In the IMF's latest report on the state of the Italian economy, the organisation forecasts growth of less than 1% in 2016, down from 1.1% at its last estimate, and growth of just 1% in 2017, when previous expectations had been of growth around 1.25%.
Those numbers are just part of a long-term trend that has seen the country undershoot all of its major European competitors in economic growth terms. Everything from productivity growth to unit labour costs are worse in Italy than they are in the rest of Europe's major economies, and that is having a huge drag on the country.
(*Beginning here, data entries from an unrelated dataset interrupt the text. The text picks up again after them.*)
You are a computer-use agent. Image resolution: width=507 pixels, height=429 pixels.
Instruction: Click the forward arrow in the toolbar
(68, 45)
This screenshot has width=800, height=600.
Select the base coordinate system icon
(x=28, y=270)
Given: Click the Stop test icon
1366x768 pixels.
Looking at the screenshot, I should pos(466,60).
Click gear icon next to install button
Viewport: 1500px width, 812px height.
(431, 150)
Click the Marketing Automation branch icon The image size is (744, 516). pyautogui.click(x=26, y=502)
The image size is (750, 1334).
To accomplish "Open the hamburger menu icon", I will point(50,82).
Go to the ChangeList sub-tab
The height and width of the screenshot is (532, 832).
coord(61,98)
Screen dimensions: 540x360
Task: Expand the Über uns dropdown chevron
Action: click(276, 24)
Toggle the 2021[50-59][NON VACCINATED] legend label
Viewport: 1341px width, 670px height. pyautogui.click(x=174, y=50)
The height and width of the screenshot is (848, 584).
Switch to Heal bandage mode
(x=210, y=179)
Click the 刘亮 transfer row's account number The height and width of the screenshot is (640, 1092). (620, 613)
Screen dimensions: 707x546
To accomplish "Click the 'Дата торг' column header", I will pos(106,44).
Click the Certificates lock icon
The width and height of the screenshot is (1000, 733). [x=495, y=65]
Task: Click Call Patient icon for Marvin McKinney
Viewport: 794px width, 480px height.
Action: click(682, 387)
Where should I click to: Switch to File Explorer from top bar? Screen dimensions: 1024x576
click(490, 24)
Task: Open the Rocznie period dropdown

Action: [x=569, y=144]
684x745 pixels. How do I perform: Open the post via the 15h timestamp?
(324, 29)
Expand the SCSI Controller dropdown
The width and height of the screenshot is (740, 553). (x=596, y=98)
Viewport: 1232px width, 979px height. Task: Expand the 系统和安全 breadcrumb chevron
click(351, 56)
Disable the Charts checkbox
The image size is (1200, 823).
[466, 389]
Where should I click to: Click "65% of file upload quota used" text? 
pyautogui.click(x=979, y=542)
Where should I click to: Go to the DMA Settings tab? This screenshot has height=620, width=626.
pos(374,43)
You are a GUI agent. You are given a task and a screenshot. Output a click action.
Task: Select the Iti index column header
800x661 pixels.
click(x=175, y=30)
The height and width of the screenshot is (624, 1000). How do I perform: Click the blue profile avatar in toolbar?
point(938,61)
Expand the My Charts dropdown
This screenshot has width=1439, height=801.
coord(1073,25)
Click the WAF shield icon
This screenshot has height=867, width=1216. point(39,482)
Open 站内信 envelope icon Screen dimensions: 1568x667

Here is what the IMF's report on Italy says (emphasis ours):
"The economy has started to recover from a prolonged recession. The recovery, however, is modest and fragile, against the backdrop of long-standing structural rigidities, strained bank balance sheets, and high public debt that leave very little room to cope with shocks.On current projections, the economy is not expected to return to its pre-crisis (2007) output peak until the mid-2020s, implying nearly two lost decades, a growing income gap with euro zone partners, and a protracted period of balance sheet vulnerability."
And here is the IMF chart showing just how far behind the rest of Europe Italy is:
Italy GDPIMF
Growth may be pretty stagnant in the country, but Italy remains the third-largest economy in the eurozone, and the eighth largest in the world. As a result, concerns that the country's stuttering economy could drag on the rest of Europe are rife.
Along with the poor state of the general economy, the country's financial sector is on the brink of collapse, and a referendum on constitutional reforms in October has the potential to topple prime minister Matteo Renzi's government and cause an unprecedented political crisis.
All of this has sparked fears that Italy could be the country to spark the eventual collapse of the European Project, notably from notoriously bearish Societe Generale strategist Albert Edwards, who last week described Italy as the "weak point in the eurozone both economically and politically."
The IMF echoes those concerns, which notes in its report that Italy is "in a weak position to adapt to the enormous global trade and technological changes" that have occurred in recent years. Here's more from the Fund on one of the key sources of Italy's problems:
"Structural rigidities—not least product and service market inefficiencies, wage growth in excess of productivity, high taxation, an inefficient public sector, and lengthy judicial processes—have contributed to Italy experiencing one of the lowest productivity growth rates among advanced economies over the last three decades. Reforms lagged or were piecemeal, and generally failed to address rigidities. This left Italy in a weak position to adapt to the enormous global trade and technological changes that occurred during this period."